Measurements of platelet activation and adhesion

For the evaluation of platelet activity via LTA, citrate-anticoagulated blood was centrifuged within 15 minutes of collection at 200g for 10 minutes to obtain PRP. LTA was performed 30 minutes later on the AggRAM light transmission aggregometer. Platelet aggregation was assessed in response to submaximal ADP and epinephrine concentrations and recorded at maximum aggregation over a 10-minute evaluation.

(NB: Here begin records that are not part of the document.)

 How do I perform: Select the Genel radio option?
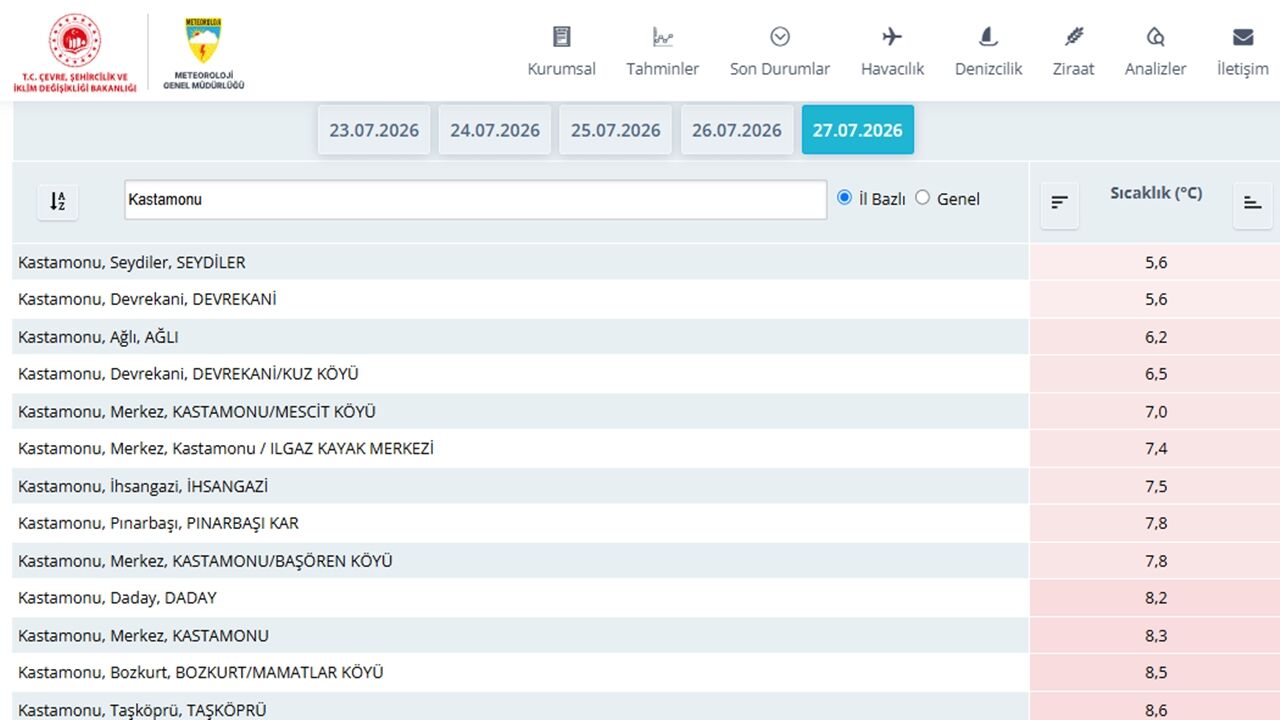click(x=922, y=198)
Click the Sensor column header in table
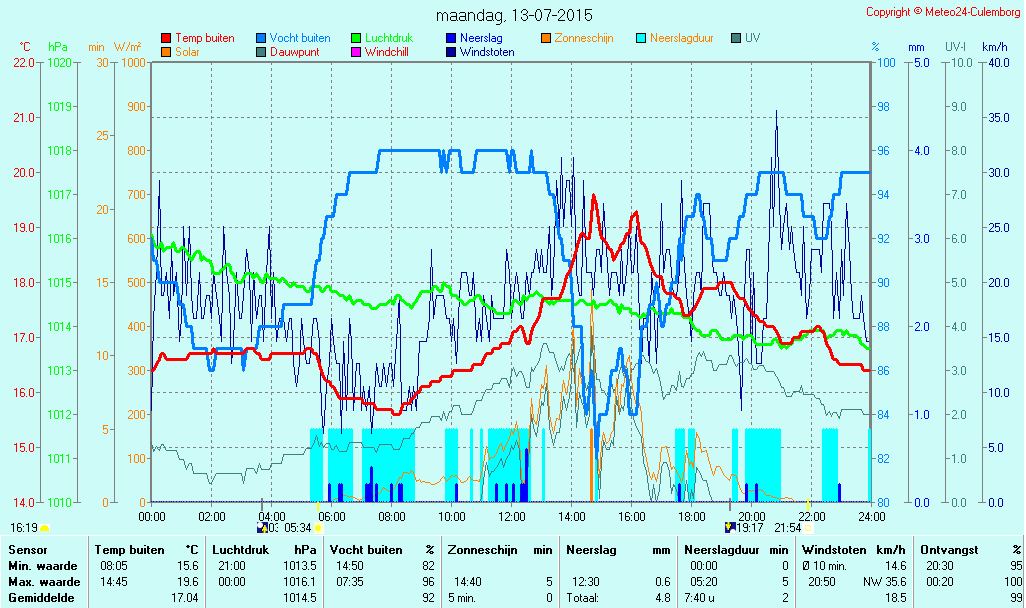1026x608 pixels. (x=28, y=550)
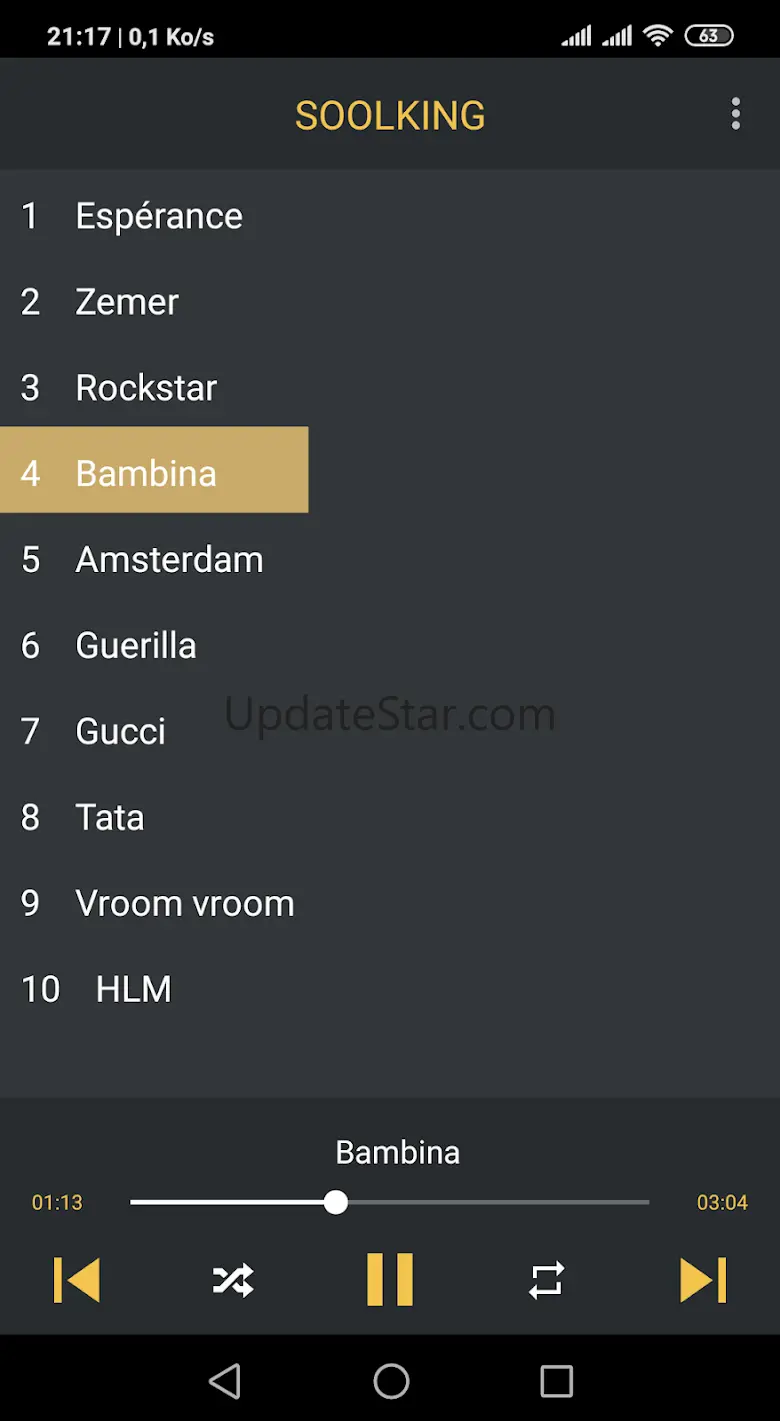The width and height of the screenshot is (780, 1421).
Task: Play the song Espérance
Action: click(159, 216)
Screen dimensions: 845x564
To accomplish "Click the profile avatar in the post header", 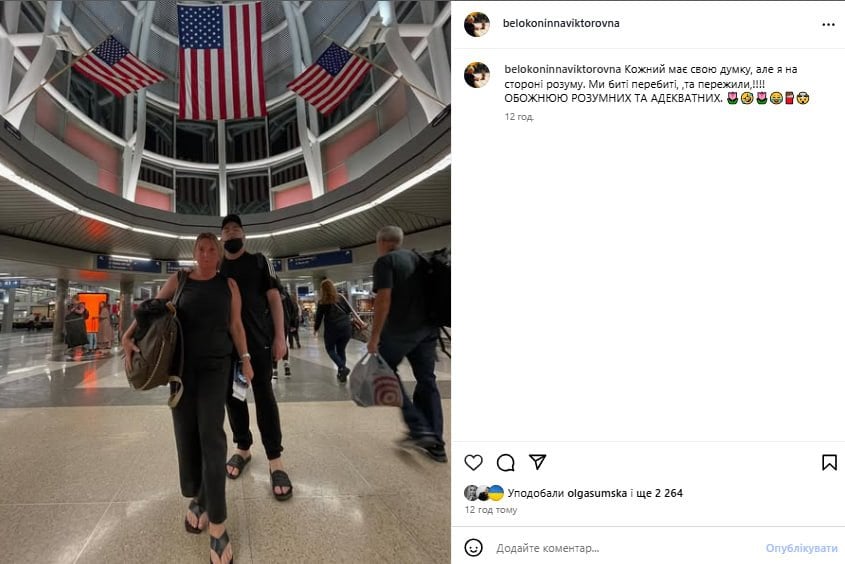I will 477,24.
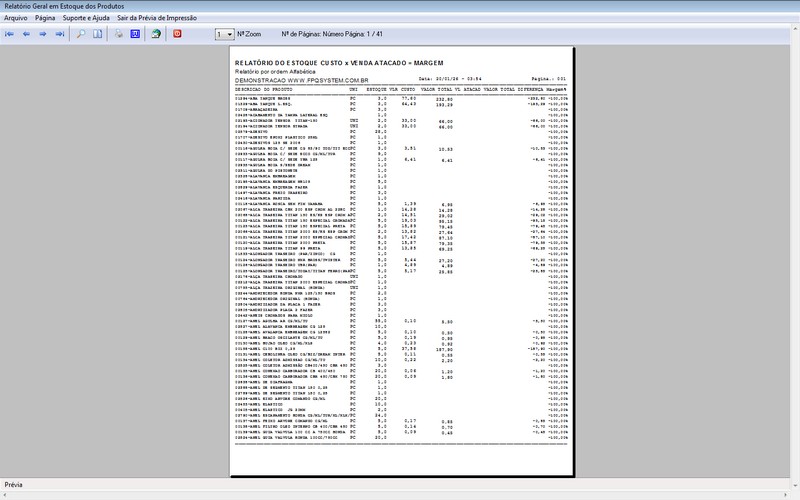Viewport: 800px width, 500px height.
Task: Go to the previous page
Action: click(27, 34)
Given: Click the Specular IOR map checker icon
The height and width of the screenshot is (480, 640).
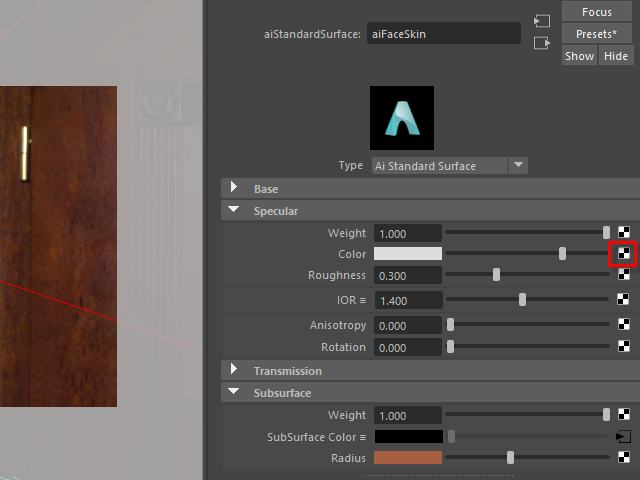Looking at the screenshot, I should [624, 299].
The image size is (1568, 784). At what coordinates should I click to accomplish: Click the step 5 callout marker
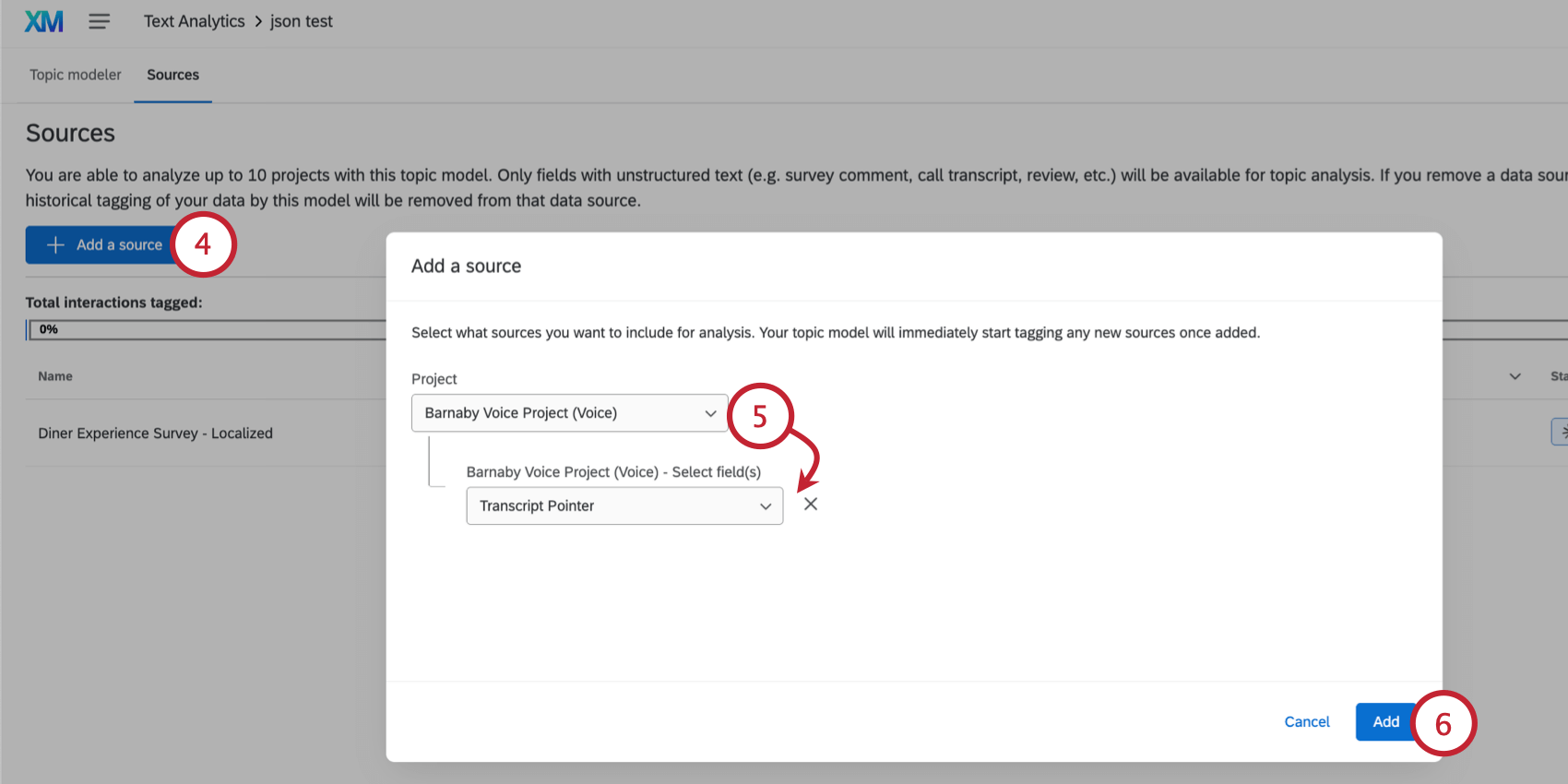coord(760,416)
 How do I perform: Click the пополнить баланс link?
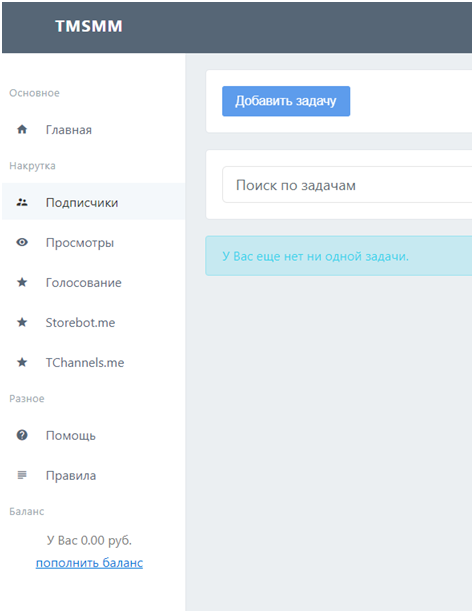tap(89, 563)
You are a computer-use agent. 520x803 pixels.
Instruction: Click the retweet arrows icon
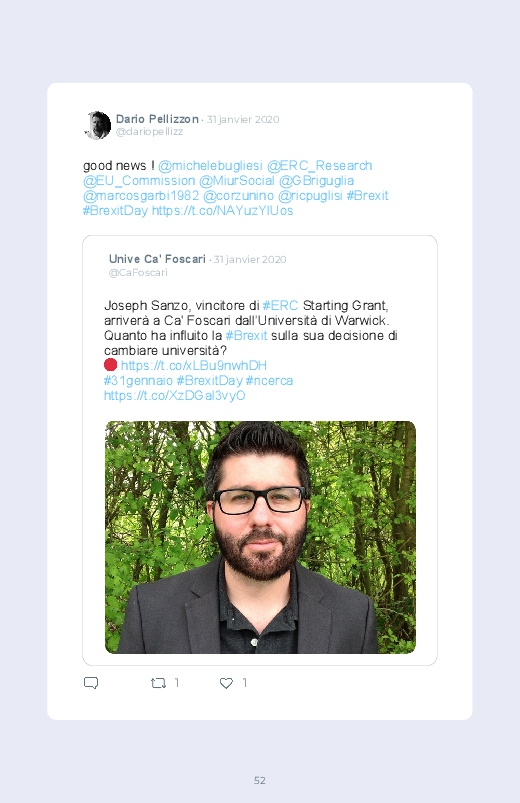pyautogui.click(x=158, y=683)
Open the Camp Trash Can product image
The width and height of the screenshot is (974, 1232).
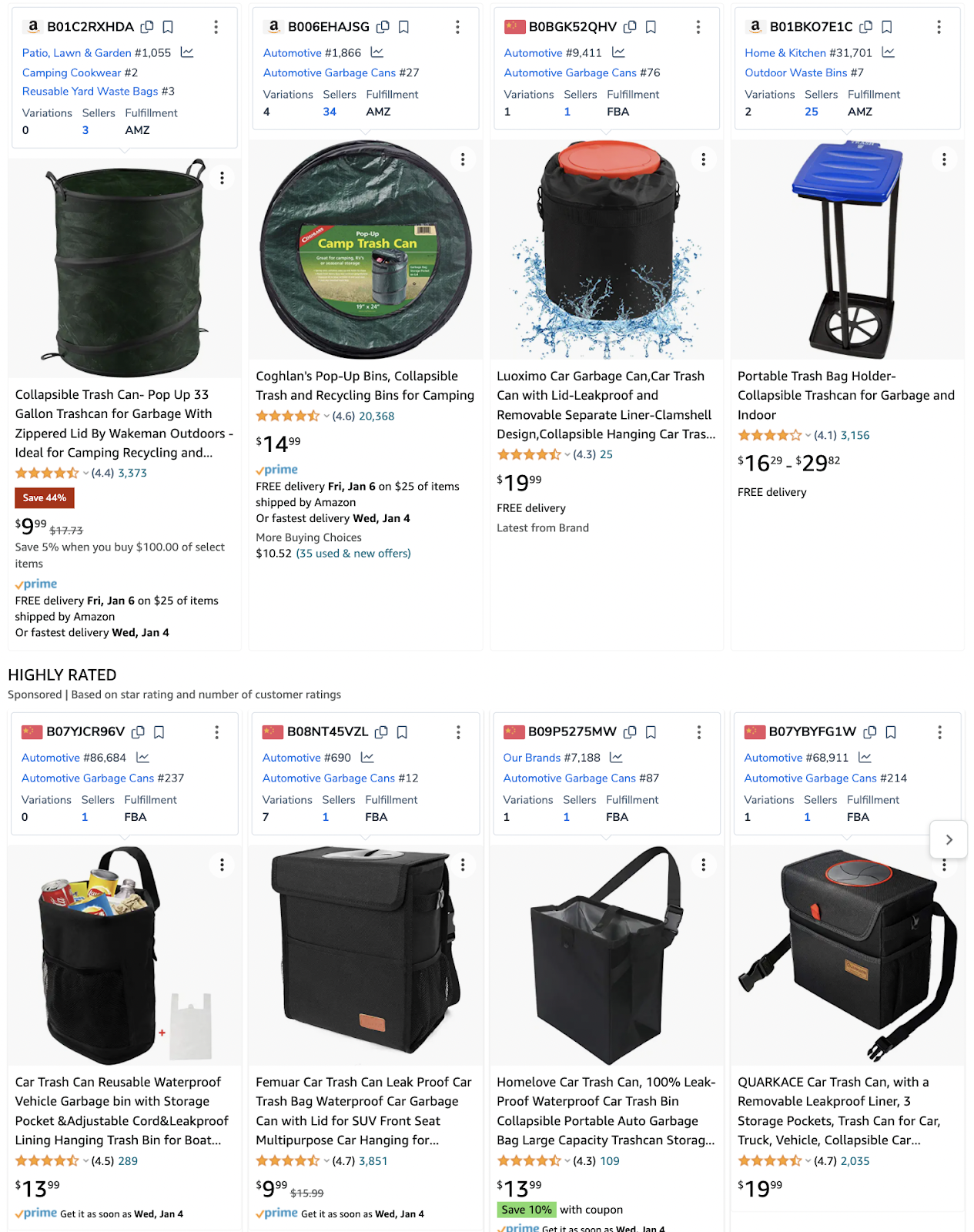tap(366, 249)
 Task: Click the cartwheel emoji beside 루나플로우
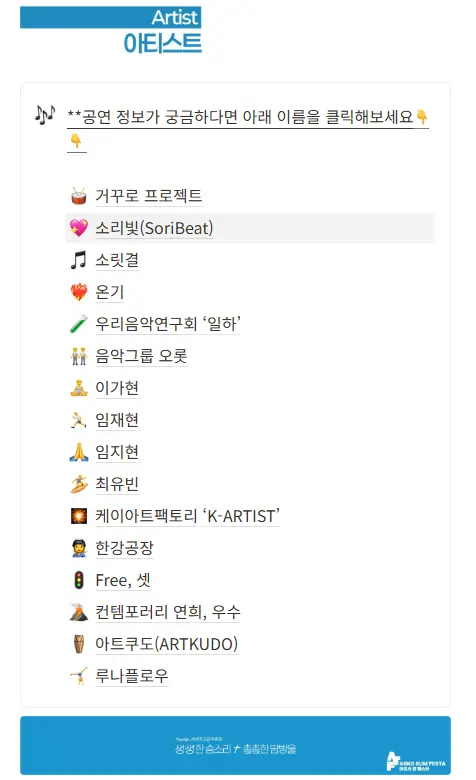[x=79, y=676]
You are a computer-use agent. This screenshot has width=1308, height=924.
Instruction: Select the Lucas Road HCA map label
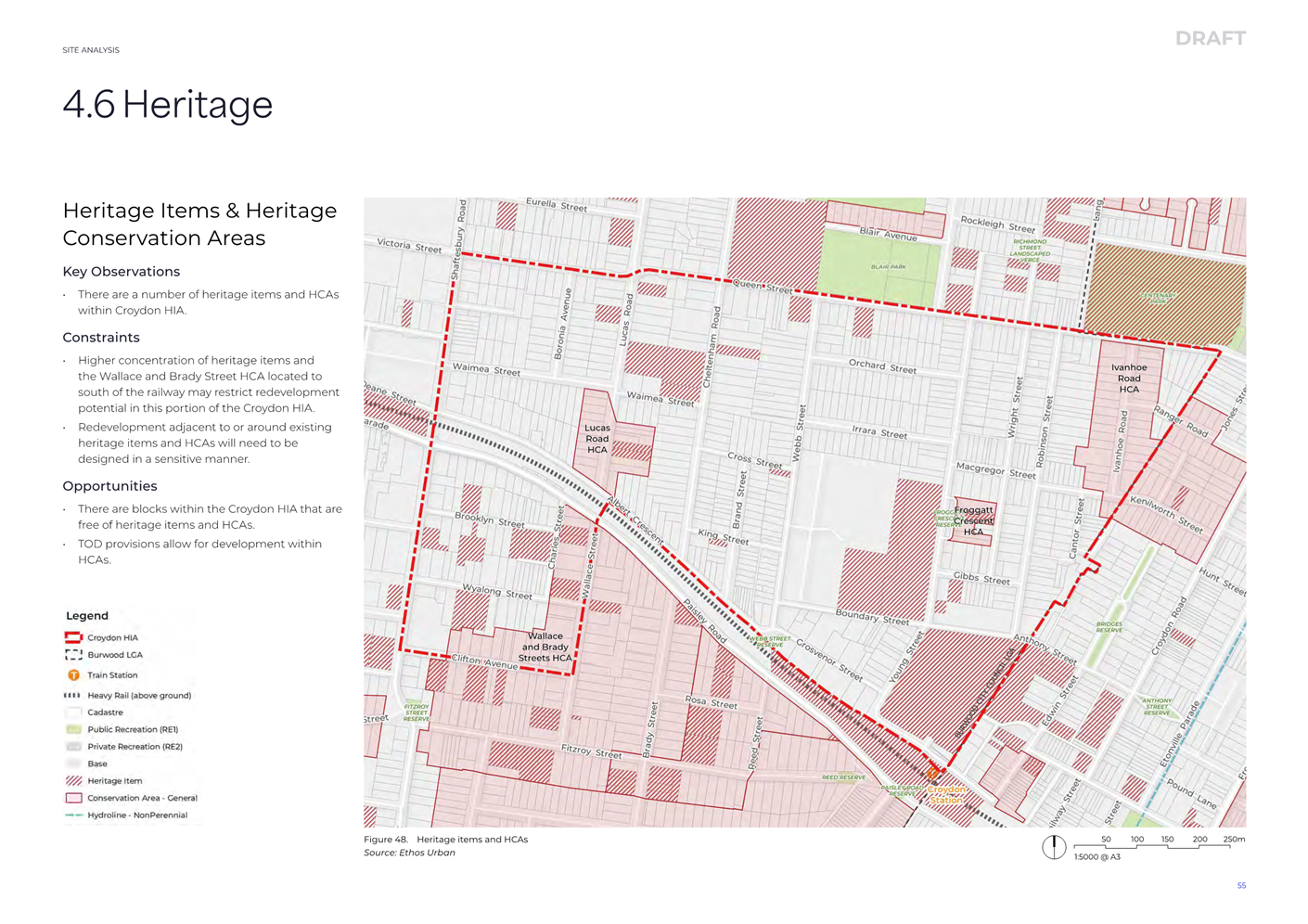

For the evaluation of platelet activity via extent of MPA and NPA, platelet surface PAC-1 expression, and platelet surface P-selectin expression, citrate-anticoagulated blood was processed within 15 minutes of collection. Whole blood was incubated with CD61-FITC or CD42b-APC (platelets), CD14-APC (monocytes), CD45-APC (leukocytes), PAC-1-FITC, and CD62-FITC (P-selectin) antibodies and evaluated on an Accuri C6 flow cytometer. MPA was assessed using CD14 to identify the monocyte population, and NPA was assessed using CD45 and forward/side light scattering characteristics to identify the neutrophil population. Monocytes and neutrophils with adherent platelets were identified by CD61/CD42b positivity.

For the evaluation of platelet adhesion, platelets were isolated from citrate-anticoagulated blood and stained with 1 μM DiO. Following a second isolation process, stained platelets were resuspended in Tyrodes buffer at a concentration of 1 × 10⁵ platelets/μL. Coverslips (18 mm) were coated with 100 μg/mL collagen at 37°C for 1 hour, followed by addition of 0.1 U thrombin prior to addition of 1 mL isolated stained platelets. Platelets were incubated at 37°C for 30 minutes, and the wells were then washed twice and analyzed using an Evos FL fluorescence microscope (Thermo Fisher Scientific Inc., Waltham, MA). Platelet adhesion was quantified using Image J software (U. S. National Institutes of Health, Bethesda, Maryland).